Scientists have traced human tail loss to a short sequence of genetic code

Genetic mechanism of tail loss

  • Discussion centers on the TBXT gene and an AluY insertion that disrupts exon 6.
  • In mouse models, removing exon 6 from one copy of TBXT produced a spectrum from no tail to full tail; removing it from both copies was non‑viable.
  • Higher levels of TBXT missing exon 6 correlated with shorter tails.
  • TBXT is a transcription factor, likely controlling a broader “tail machinery” spread across other genes.
  • Consensus: this mutation plausibly initiated tail loss, but simply “fixing TBXT” would not regrow tails because other pathways and repurposed genes are now involved.
  • Commenters emphasize confusion between “necessary vs sufficient”; this mutation may be the key switch, but not the whole system.

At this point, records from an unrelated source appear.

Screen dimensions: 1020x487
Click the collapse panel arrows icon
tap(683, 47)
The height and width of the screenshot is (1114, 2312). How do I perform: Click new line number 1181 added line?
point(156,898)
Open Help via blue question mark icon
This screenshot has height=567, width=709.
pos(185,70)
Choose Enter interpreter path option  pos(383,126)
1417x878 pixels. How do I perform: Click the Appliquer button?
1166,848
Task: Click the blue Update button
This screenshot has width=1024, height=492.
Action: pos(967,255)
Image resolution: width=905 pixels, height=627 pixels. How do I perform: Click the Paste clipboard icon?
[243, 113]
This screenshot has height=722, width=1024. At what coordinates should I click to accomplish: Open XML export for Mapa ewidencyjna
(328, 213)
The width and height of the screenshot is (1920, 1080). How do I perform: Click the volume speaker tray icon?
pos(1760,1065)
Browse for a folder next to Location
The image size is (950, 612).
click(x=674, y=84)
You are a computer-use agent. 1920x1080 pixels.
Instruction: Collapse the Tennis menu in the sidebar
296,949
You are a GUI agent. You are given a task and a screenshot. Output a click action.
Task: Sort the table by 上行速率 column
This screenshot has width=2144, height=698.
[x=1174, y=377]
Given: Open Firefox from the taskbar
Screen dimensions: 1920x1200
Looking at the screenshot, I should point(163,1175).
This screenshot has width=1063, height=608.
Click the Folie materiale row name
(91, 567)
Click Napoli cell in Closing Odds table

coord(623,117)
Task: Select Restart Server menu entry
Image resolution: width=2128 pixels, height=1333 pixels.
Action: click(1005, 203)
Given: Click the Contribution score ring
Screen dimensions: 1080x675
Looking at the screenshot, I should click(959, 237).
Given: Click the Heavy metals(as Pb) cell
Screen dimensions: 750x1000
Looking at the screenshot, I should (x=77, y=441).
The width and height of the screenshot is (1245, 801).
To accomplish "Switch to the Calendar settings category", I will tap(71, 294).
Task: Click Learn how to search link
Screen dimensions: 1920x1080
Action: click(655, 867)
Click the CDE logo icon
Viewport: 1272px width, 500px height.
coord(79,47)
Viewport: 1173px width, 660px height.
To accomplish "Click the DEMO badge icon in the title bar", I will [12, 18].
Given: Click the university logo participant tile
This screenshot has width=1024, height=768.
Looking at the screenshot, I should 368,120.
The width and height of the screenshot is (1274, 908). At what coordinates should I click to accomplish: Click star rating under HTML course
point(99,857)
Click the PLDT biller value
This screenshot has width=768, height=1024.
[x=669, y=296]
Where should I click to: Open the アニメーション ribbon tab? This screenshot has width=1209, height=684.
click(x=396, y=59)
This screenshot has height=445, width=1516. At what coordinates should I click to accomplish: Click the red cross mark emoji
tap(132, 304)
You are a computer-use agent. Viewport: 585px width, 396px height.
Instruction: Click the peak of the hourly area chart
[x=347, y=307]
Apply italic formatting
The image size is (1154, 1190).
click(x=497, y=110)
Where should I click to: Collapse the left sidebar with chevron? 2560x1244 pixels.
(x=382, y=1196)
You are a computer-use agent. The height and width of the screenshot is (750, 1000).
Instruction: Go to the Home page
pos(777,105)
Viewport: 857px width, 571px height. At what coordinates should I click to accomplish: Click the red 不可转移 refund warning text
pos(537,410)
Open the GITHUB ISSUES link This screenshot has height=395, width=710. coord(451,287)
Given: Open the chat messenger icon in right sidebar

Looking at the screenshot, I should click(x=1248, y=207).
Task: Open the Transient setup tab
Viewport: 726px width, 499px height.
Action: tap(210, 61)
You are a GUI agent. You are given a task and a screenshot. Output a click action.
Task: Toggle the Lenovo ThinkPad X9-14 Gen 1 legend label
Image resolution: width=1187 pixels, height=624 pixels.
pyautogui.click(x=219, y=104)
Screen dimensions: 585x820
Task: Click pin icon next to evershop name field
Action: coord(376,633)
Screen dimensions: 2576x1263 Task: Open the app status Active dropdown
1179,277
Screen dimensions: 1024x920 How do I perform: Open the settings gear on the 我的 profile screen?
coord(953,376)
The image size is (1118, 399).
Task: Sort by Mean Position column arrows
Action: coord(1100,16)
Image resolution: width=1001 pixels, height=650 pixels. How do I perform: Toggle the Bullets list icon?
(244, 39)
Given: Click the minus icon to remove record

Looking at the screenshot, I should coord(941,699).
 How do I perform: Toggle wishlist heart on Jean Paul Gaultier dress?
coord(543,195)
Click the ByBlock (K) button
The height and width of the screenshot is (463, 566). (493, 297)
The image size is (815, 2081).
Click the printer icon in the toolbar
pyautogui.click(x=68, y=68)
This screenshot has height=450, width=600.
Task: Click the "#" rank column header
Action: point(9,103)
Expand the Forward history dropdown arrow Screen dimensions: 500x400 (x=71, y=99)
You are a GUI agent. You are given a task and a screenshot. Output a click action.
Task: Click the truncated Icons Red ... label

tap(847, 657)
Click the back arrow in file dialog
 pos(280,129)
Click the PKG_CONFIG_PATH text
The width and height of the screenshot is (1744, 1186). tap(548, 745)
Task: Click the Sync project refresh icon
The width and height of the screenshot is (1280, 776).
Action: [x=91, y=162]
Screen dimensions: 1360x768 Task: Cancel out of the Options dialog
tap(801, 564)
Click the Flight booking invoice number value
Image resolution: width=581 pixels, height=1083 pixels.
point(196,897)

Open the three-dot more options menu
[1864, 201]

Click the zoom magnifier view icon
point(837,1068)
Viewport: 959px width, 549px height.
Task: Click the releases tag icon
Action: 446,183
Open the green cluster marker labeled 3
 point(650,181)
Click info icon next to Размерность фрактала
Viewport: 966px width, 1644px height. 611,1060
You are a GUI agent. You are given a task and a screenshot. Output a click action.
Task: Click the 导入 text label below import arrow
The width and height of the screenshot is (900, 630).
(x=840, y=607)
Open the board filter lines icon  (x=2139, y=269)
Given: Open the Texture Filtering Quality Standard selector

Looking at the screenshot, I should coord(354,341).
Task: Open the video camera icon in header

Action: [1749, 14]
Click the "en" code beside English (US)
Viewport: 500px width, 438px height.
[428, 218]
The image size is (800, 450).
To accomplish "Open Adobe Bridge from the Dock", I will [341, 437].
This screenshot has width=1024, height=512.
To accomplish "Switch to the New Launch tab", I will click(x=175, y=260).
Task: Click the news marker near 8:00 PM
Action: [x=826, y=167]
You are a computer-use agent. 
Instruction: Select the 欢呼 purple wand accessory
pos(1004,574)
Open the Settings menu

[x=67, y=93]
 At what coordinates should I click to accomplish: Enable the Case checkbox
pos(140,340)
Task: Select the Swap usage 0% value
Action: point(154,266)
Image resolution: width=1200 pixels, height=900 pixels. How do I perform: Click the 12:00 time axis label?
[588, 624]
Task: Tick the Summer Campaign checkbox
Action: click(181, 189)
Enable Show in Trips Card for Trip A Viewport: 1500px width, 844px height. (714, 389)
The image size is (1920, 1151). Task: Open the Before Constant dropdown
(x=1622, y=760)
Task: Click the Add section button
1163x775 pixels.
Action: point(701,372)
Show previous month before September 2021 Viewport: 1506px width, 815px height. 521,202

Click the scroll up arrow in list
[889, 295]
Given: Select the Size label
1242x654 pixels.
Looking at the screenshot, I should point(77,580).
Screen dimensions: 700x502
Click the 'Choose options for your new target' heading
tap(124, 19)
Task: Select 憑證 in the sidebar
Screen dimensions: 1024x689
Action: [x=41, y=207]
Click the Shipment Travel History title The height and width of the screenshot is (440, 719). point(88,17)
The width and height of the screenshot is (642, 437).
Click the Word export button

Evolutionary “why” and selection

  • Some argue there is no deeper “why” beyond mutations that weren’t selected against; others insist tail loss must have conferred some advantage or came with one.
  • Hypotheses include metabolic cost, hygiene issues, and changing locomotion (tree vs ground, size increase), but bipedality is challenged because tail loss predates it.
  • Debate over whether mere lack of disadvantage is enough for a trait to spread vs requiring positive selection.

Tails: function, tradeoffs, and combat

  • Tails noted as useful for balance, climbing, signaling, fly‑swatting, third leg (e.g., kangaroos), or even prehensility.
  • Counterpoint: in large primates tails may be too weak to be useful fifth limbs.
  • Extended argument about whether tails are liabilities in fights (grab points) vs less controlling than grabbing a leg due to flexibility.

Human tails and anatomy

  • Human “tails” exist but are very rare and often surgically removed; linked material shows they can be non‑innervated and cosmetically odd.
  • Some note physical drawbacks (sitting pain) in documented cases, though these may not represent a fully functional ancestral tail.

Genetic engineering and ethics

  • Speculation about CRISPR’ing embryos to restore tails, cat ears, or full cat‑people; others stress genetics is far from that simple.
  • Concerns raised about germline editing for nonmedical traits; some see vitamin or amino‑acid synthesis restoration as a higher priority but others question necessity and safety.

Cultural, aesthetic, and practical angles

  • Many express disappointment we can’t easily “bring back” tails and fantasize about prehensile tails for balance, climbing, cooking, fashion, and sexuality.
  • Practical issues raised: chairs, toilets, clothing, sports rules (e.g., tail‑grabbing in football).
  • Meta notes: complaints about a clickbait headline and curiosity about the unusually long (∼3‑year) peer‑review timeline for the Nature paper.